Saved dataset items:
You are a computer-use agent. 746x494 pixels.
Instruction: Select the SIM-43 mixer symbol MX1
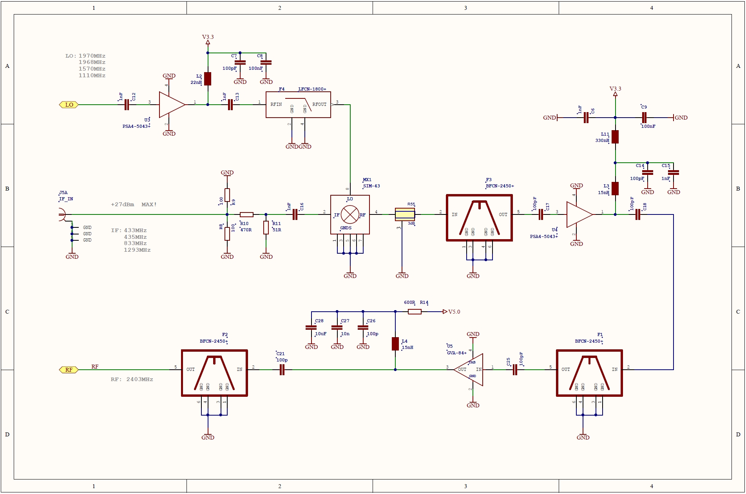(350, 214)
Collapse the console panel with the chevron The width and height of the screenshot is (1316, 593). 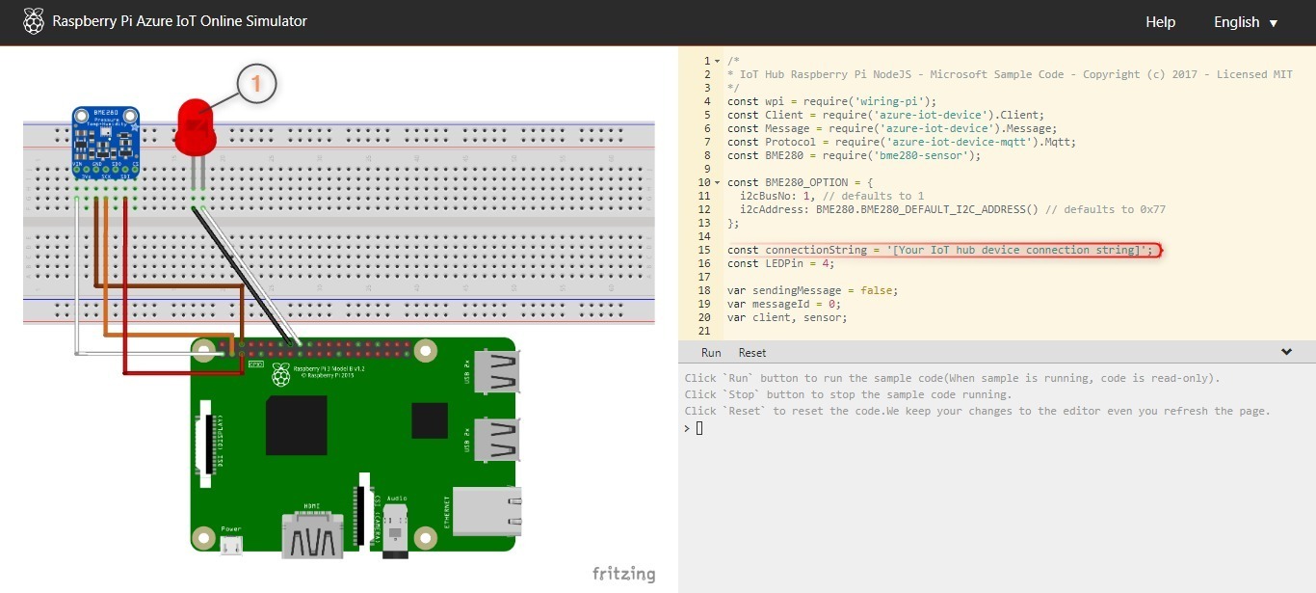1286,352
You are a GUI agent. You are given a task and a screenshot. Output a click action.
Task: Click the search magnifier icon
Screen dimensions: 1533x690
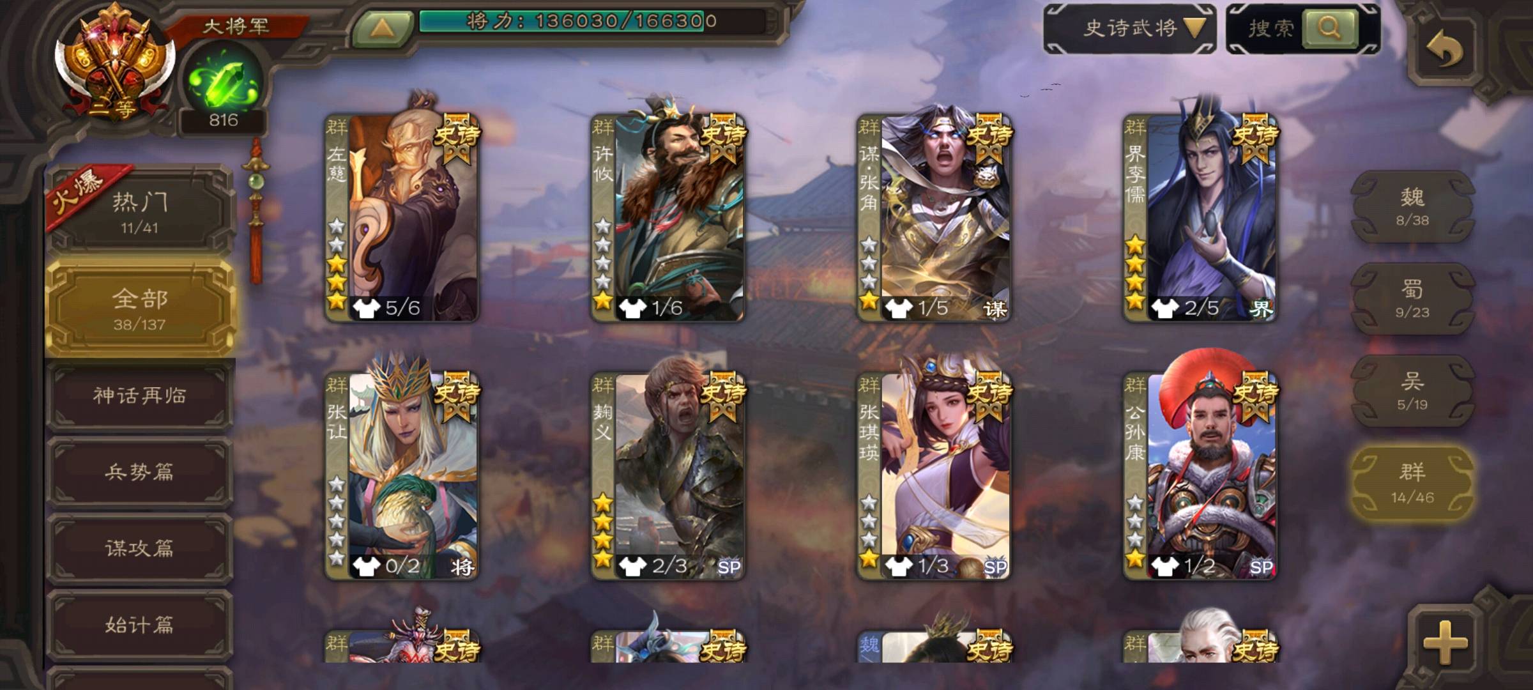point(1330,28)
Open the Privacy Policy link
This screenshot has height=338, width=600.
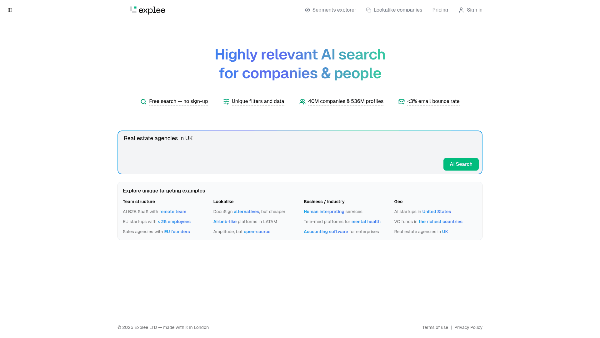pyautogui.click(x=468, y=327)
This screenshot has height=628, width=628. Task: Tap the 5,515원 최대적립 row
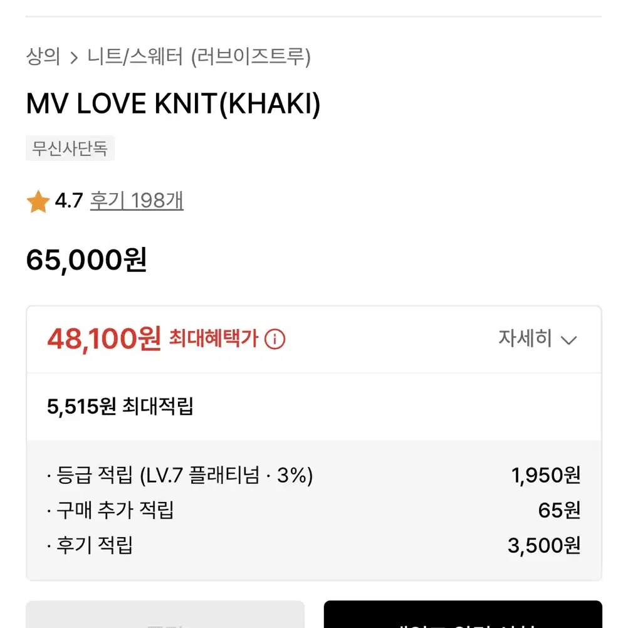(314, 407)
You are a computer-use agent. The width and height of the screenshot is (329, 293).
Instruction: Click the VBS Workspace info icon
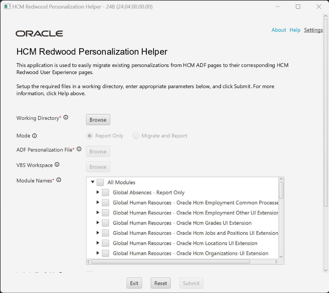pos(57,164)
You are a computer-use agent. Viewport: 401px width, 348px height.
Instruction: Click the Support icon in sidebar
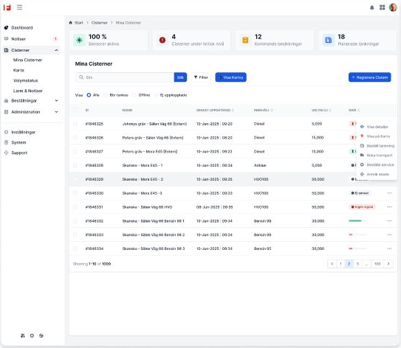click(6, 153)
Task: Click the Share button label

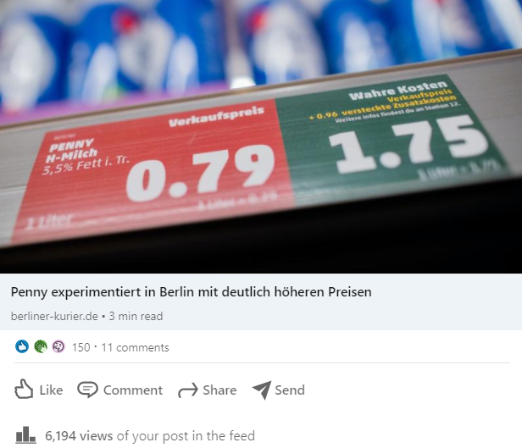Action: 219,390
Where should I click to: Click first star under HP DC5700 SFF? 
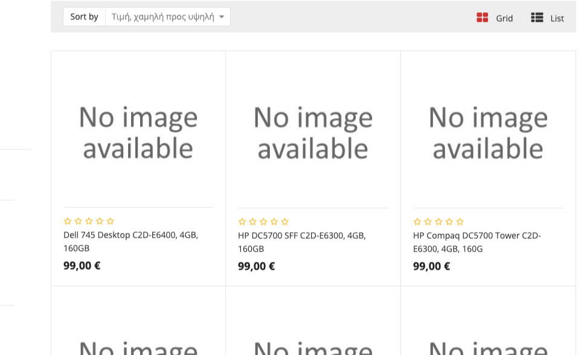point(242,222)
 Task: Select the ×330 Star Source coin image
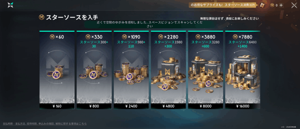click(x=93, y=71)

◆ GOAL
Can you pull out, word for word, the part of the material that opens with the line containing "Task: Click the Share button label" and runs through the end of the material? Leave the pictures out of your copy.

◆ TASK ANSWER
Task: Click the Share button label

Action: 219,390
Where should I click to: Click first star under HP DC5700 SFF? 
point(242,222)
 Task: Select the ×330 Star Source coin image
click(x=93, y=71)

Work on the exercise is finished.